Given the coverage of AI, both positive and negative, we thought it would be a good time to share recent learning experiences to assist progressive marketers in approaching the use of AI in a positive manner. The central message is “don’t ignore it, or be afraid, embrace it to your advantage!” Those of us that do embrace it will be at a significant advantage compared to those who don’t.
Saving Time
AI applications are now at the point where they can be used for a wide range of time-consuming marketing tasks. From creating imagery and animation right through to writing copy and blogs (not this one!). It can also undertake more challenging tasks like curating brand guidelines, plans and strategy. However, the one common denominator across all these elements is that they won’t work without the correct human inputs, right through the process.
The Process
At the outset, the correct instructions are critical, like the way we use search engines, or any piece of software – the garbage in garbage out principle.

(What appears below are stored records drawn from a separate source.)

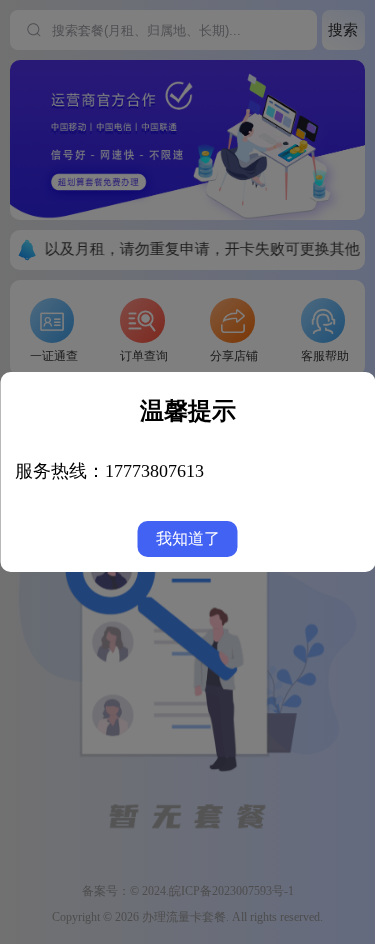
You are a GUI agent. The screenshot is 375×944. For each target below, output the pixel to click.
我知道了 (188, 538)
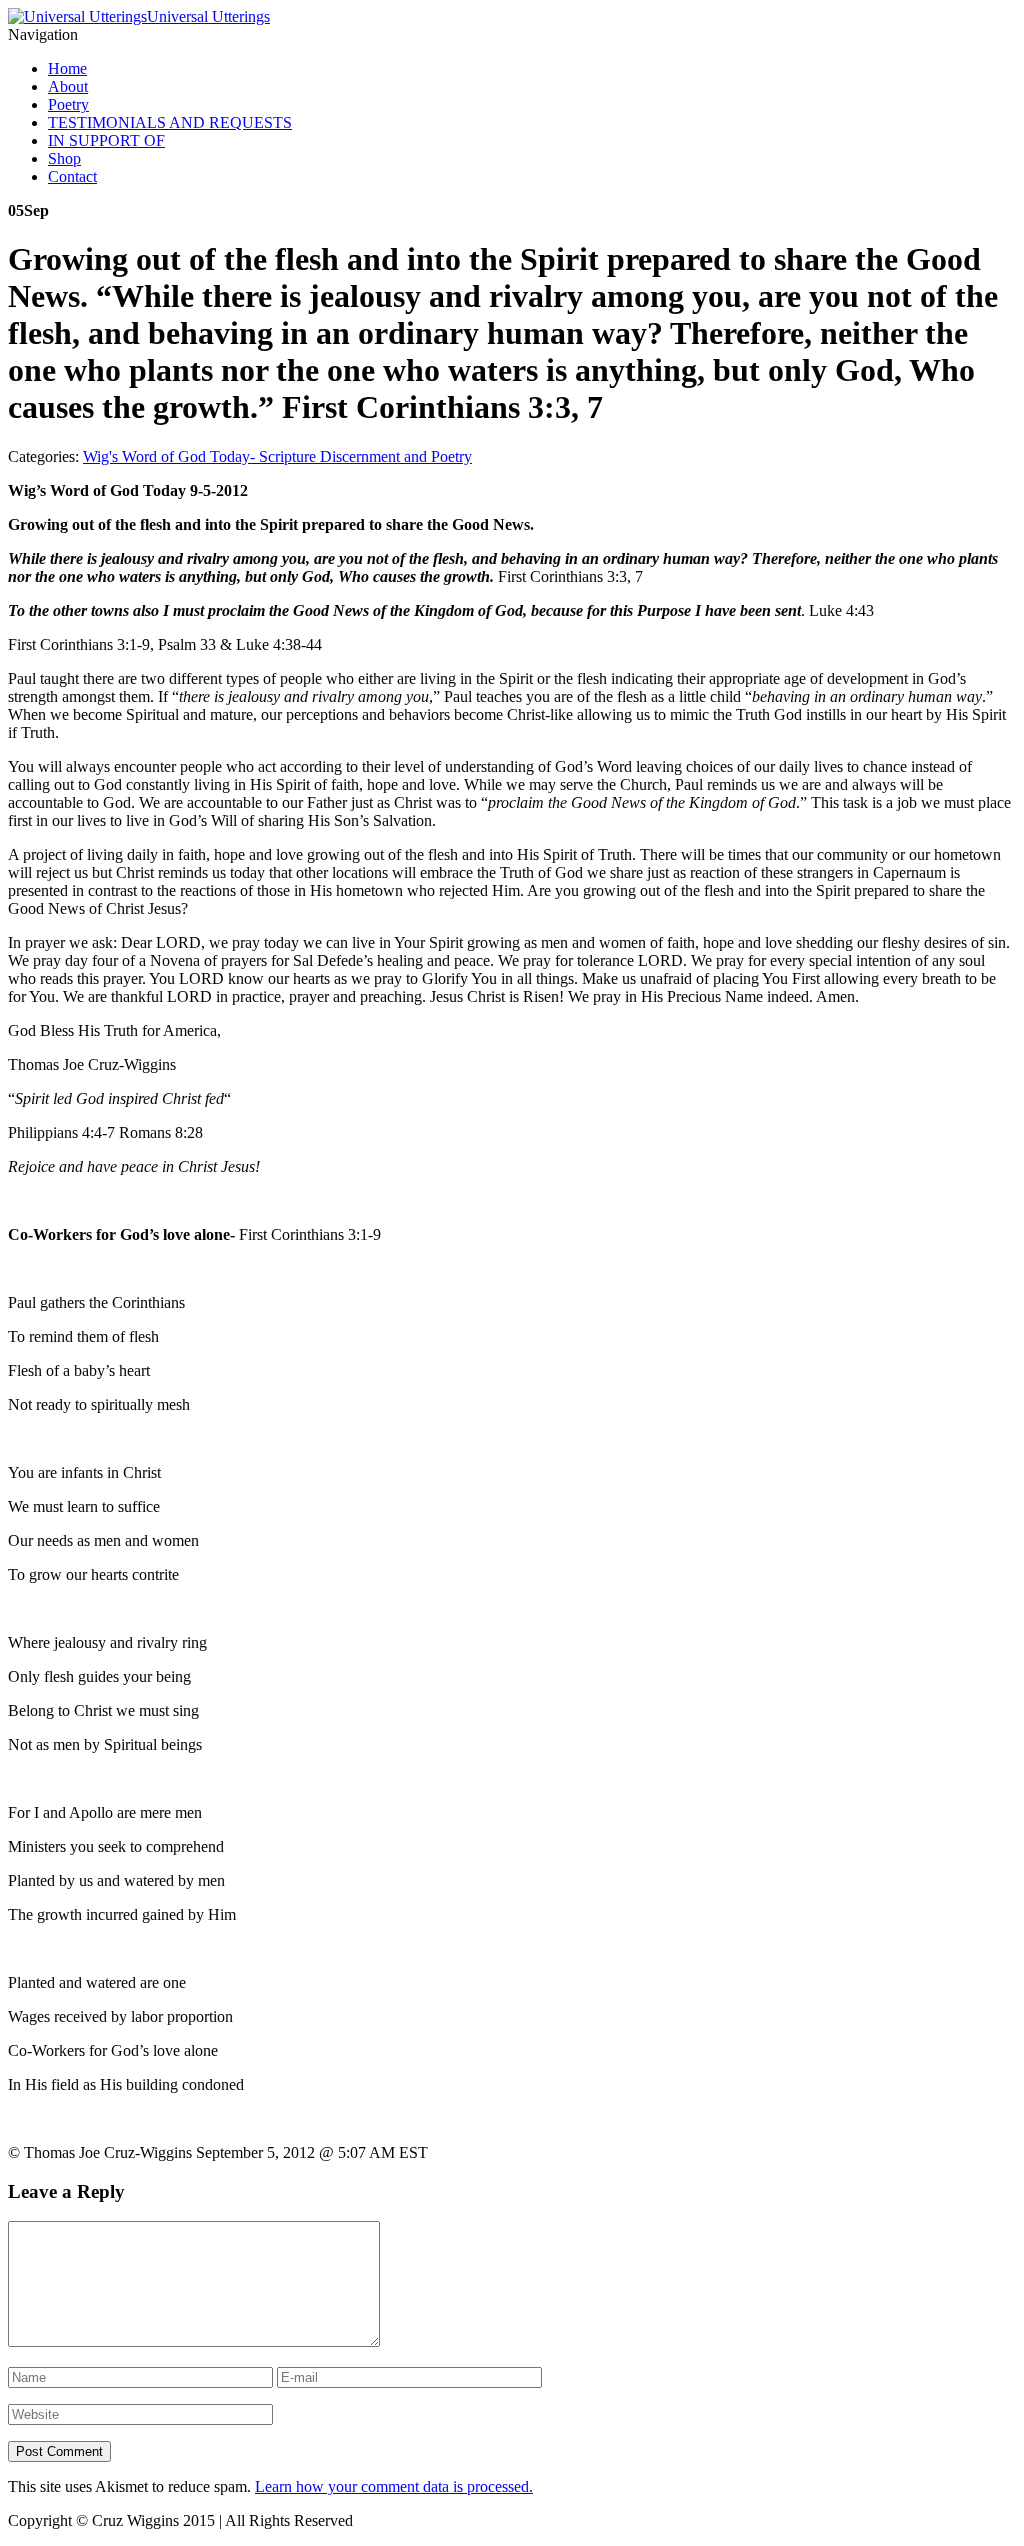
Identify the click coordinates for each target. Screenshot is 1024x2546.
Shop (64, 158)
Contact (72, 176)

Quality instructions will always yield superior results. This “prompt engineering” is a rapidly developing critical skillset and there are now some job roles that focus purely on this. Generative AI works best when given well worded, detailed prompts or examples. Time spent developing and perfecting these skills will reap the greatest rewards.
The Output
Also, time taken to carefully consider the AI output and adapt it to your precise needs is crucial. Just because it’s produced by AI it doesn’t mean it’s right, relevant or indeed has standout. Marketing is often a very subjective exercise, and a marketer needs to make decisions and adapt things to work in a marketing context. Marketers must take ultimate responsibility as they know their market, their stakeholders and understand the nuances that may be missed by AI. Ideally, the creative process is enhanced because you have more time to refine and improve the outputs because AI has done the heavy lifting for you.
There is also a learning loop at play here – you now have time to improve the inputs to get better outputs and a better overall result.
Examples
Let’s take an example of a marketing campaign and see where AI could be used. The campaign is marketing for a personal loan. AI could help with the following tasks.
– Competitor analysis
– Proposition development
– Imagery or animation
– Headlines and copy
– Media plans
The Human Touch
This covers many of the key tasks and potentially AI can save you a lot of time. But remember that AI will only present a solution based on what’s been done before and is available publicly. Also, it will probably not know whether a campaign has been successful or not. That ultimate knowledge (or judgement) resides with the marketer so again you must assess whether the campaign stacks up.
AI can help with pretty much all aspects of marketing, saving time and presenting comprehensive outputs, but it is essentially derivative and a curation of what already exists. However, the power lies in the fact that you can use the time saved to refine and improve, then use your judgement and experience to pull it all together into a coherent piece. Hopefully by adding your own finesse to raise the bar in terms of quality.